Southern California breaking news and trends

KPCC DIGEST PM (Aug. 27) — Prison blueprints, neon gun safety, social data spies, and at least 1 child left behind

1. Gov. Brown proposes $315 million prison plan (AP)

Brown responded to a court order to reduce California's prison population by proposing a $315 million plan to send inmates to private prisons and empty county jail cells.

2. Los Angeles' mural moratorium could be overturned (KPCC)

A decade-long ban on public murals could be reversed Wednesday when the L.A. City Council votes on an ordinance regulating public art.

3. Obama, Clinton and Carter to commemorate the 50th anniversary of the March on Washington (KPCC)

Washington D.C. will be buzzing on Wednesday to commemorate the 50th anniversary of the March on Washington. The most notable event will be at the Lincoln Memorial, where Martin Luther King Jr. once stood and sounded out his dream for racial equality. Fifty years later, President Barack Obama and former U.S. presidents Bill Clinton and Jimmy Carter are set to speak at this same spot and pay tribute to this historic day. This event will be broadcast live during AirTalk.

4. Facebook: U.S. wanted data on 20,000 of its users this year (NPR)

Governments in 74 countries wanted information on 38,000 Facebook users in the first half of this year, according to a report released by the social media giant. Standing out from the crowd was the United States, which was responsible for the requests on more than half those user accounts.

5. Would painting all imitation guns a bright neon color really make Los Angeles safer? (KPCC)

The Los Angeles City Council proposed legislation that would require all imitation firearms such as BB devices and Airsoft pistols to have their surfaces painted a distinct color. The idea is that law enforcement would then be able to easily distinguish between imitation firearms and the real device. But will it really help? And how will it impact the firearm business? AirTalk discusses.

6. Study: NCLB waivers leave behind at-risk students (AP)

Millions of at-risk students could fall through the cracks as the Education Department gives states permission to ignore parts of No Child Left Behind, according to a new study.

7. Job cuts expected at state unemployment agency (AP)

The state Employment Development Department plans to begin cutting staff to address declining funding from the federal unemployment insurance program.

──────

• TASK OBJECTIVE:
Edit the stretch of the KPCC news digest from "4. Facebook: U.S." through "those user accounts.", replacing "social media giant" with "social network", and give the revised passage.

──────

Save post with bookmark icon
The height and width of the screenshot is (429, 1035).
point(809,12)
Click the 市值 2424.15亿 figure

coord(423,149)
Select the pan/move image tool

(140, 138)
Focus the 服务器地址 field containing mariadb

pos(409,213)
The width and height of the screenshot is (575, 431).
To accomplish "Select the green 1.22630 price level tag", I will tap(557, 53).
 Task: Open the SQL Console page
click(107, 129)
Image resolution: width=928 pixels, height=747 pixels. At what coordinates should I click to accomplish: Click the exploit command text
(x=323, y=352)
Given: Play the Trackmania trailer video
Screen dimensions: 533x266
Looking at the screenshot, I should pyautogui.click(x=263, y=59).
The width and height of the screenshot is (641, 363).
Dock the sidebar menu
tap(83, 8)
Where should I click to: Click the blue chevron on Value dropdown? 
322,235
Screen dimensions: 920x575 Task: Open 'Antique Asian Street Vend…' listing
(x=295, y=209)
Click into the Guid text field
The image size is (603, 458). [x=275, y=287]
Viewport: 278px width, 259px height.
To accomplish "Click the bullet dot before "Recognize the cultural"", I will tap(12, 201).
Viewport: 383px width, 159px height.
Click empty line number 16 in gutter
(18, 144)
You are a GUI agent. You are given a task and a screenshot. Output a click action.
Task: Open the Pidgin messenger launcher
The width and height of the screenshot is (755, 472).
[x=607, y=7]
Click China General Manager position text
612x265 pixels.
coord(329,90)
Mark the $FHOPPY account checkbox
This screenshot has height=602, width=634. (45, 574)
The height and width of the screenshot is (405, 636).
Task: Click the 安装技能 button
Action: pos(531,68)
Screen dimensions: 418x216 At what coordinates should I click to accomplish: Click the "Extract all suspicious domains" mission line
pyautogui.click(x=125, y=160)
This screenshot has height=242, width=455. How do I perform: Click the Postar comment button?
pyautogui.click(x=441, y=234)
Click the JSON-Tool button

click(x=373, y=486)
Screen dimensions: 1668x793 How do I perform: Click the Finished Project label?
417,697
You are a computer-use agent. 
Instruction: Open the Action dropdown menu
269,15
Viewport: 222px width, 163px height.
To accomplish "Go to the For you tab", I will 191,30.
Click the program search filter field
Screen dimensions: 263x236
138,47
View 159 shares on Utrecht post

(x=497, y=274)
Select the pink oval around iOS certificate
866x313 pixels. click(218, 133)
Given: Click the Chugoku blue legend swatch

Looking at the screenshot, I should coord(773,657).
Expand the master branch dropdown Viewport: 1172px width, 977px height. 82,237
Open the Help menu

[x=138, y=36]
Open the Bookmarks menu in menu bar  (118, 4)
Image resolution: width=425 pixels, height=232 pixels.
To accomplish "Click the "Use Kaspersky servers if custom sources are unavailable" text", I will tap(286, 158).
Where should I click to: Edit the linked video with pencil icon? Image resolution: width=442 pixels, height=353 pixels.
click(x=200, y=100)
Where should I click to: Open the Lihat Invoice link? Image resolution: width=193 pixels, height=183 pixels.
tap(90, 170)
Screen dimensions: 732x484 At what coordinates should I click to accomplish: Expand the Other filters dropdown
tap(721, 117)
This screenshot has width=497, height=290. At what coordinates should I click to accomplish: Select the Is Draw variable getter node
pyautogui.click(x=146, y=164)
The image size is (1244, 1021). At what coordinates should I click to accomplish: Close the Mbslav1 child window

──────

• ANSWER FOR THIS EXERCISE:
4. Facebook: U.S. wanted data on 20,000 of its users this year (NPR)

Governments in 74 countries wanted information on 38,000 Facebook users in the first half of this year, according to a report released by the social network. Standing out from the crowd was the United States, which was responsible for the requests on more than half those user accounts.